Anybody remember the Mactac of the 60s and 70s?  Maybe you knew it by another name, but it was all the same thing:  adhesive-backed vinyl printed with colourful graphics.

I suspect that people with taste avoided Mactac like the plague it was; but out in the sticks where I grew up, the only taste we had was in our mouths.  Every questionable surface in our house got covered with either woodgrain print or sparkly gold paisley on white.

It actually looked okay for a while.  But then the adhesive deteriorated and the vinyl curled up, creating tattered edges that looked as though rodents had been gnawing them and leaving a sticky residue that defied any attempt to clean it off or reglue it.

My love affair with Mactac faded when I realized that it inevitably suffered a slow and ugly demise, and the last time I applied adhesive-backed vinyl to anything was in the late 70s.

Until this week.

We needed a cheap-and-cheerful solution for a kitchen backsplash until our construction budget recovers enough to upgrade our kitchen counters.  So the other day I was walking through the store when some pretty glass tiles caught my eye, for less than half the price I’d expected.

Yep, adhesive-backed vinyl had reared its deceptively attractive head.  It’s even embossed with grout lines like real glass tile, and it’s insanely sticky.

I succumbed.  I’m really hoping it doesn’t curl up and die like the old-school stuff.
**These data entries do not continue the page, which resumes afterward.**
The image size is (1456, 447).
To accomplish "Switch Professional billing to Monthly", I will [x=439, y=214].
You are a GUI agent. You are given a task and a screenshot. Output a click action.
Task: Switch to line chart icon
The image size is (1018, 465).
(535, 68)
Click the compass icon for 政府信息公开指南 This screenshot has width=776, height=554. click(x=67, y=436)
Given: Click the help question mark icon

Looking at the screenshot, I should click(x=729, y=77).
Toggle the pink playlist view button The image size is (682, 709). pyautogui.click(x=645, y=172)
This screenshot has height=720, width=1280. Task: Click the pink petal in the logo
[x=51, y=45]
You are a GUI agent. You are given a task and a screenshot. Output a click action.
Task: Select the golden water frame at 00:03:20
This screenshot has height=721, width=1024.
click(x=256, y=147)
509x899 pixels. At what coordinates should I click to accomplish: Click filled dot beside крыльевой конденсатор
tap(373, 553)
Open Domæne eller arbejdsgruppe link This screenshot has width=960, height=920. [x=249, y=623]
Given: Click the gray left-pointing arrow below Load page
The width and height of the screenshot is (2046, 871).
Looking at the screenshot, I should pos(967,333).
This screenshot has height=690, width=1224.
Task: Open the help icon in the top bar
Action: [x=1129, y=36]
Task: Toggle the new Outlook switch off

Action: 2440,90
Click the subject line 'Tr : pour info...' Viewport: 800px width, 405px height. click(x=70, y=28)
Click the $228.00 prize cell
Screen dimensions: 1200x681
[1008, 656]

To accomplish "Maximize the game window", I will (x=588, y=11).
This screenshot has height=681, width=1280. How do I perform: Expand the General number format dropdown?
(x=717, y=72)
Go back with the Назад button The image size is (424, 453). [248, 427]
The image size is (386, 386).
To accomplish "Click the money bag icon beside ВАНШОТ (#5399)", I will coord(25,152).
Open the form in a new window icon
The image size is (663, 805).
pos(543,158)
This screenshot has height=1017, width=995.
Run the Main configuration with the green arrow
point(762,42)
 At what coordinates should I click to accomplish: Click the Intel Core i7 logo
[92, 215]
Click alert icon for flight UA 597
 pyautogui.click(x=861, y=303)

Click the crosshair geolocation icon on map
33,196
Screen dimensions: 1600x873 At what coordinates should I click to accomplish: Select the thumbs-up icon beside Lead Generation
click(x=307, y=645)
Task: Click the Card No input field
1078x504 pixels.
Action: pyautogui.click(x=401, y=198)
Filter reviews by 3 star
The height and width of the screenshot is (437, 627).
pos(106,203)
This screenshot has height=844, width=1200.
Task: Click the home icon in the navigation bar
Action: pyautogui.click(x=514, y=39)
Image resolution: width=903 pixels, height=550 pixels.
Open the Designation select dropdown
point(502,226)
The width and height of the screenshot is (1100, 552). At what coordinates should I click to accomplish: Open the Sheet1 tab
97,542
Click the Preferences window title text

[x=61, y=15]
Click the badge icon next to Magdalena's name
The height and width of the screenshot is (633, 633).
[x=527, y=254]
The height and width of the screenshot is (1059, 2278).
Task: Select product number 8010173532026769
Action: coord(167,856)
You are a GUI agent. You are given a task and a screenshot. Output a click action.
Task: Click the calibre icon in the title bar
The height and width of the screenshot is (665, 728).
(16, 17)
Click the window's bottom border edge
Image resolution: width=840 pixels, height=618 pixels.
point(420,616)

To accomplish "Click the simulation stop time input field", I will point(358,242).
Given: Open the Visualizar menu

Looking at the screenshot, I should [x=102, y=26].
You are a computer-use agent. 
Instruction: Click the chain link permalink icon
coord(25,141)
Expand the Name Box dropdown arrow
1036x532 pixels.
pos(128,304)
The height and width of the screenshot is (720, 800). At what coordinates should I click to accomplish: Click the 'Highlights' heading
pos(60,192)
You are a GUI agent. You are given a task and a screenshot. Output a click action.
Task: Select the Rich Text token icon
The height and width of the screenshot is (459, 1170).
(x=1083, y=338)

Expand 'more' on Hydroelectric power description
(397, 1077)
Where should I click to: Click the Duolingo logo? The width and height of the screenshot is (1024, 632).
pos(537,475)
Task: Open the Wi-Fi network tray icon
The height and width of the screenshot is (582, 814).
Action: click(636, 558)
Looks like glass… smells like vinyl.

That blast from the past made me think about other oldies that are new again… like the mullet haircut.  If you’re not familiar with the mullet, it was an 80s hairstyle trimmed short around the face and ears, with the rest of the hair left long in back.  The instant the 80s were over everyone restyled their hair and pretended they’d never worn a mullet.  Overnight, it went from a fashion statement to a joke.

I had a mullet haircut back in the 80s, and I even wore it for a while after everybody else started laughing about it.  I loved that haircut.  It was comfortable and practical:  I had the long hair I loved, but it wasn’t in my face.  I still don’t understand why it became so universally despised.

But apparently it’s in style again for young male hipsters and Millenials.  So  I wasn’t unfashionable; I was only a few decades early… and the wrong gender.  Details, pshaw.

On to our next M-word:  Manure.  We got a giant load for our garden so of course I had to share it with you, my beloved readers.

Why, you ask?  (I’m hoping that’s a ‘why?’ of guarded curiosity, not an anguished cry of ‘oh, sweet Lord, why?!?’)

Well, it seemed appropriate since I’m usually full of shit; but ultimately it’s because I couldn’t resist the punchline:

Mactac, mullets, and manure… you don’t want to get any of them on you.

18,000 pounds of horseshit. That’s more than I usually manage to pack into a post.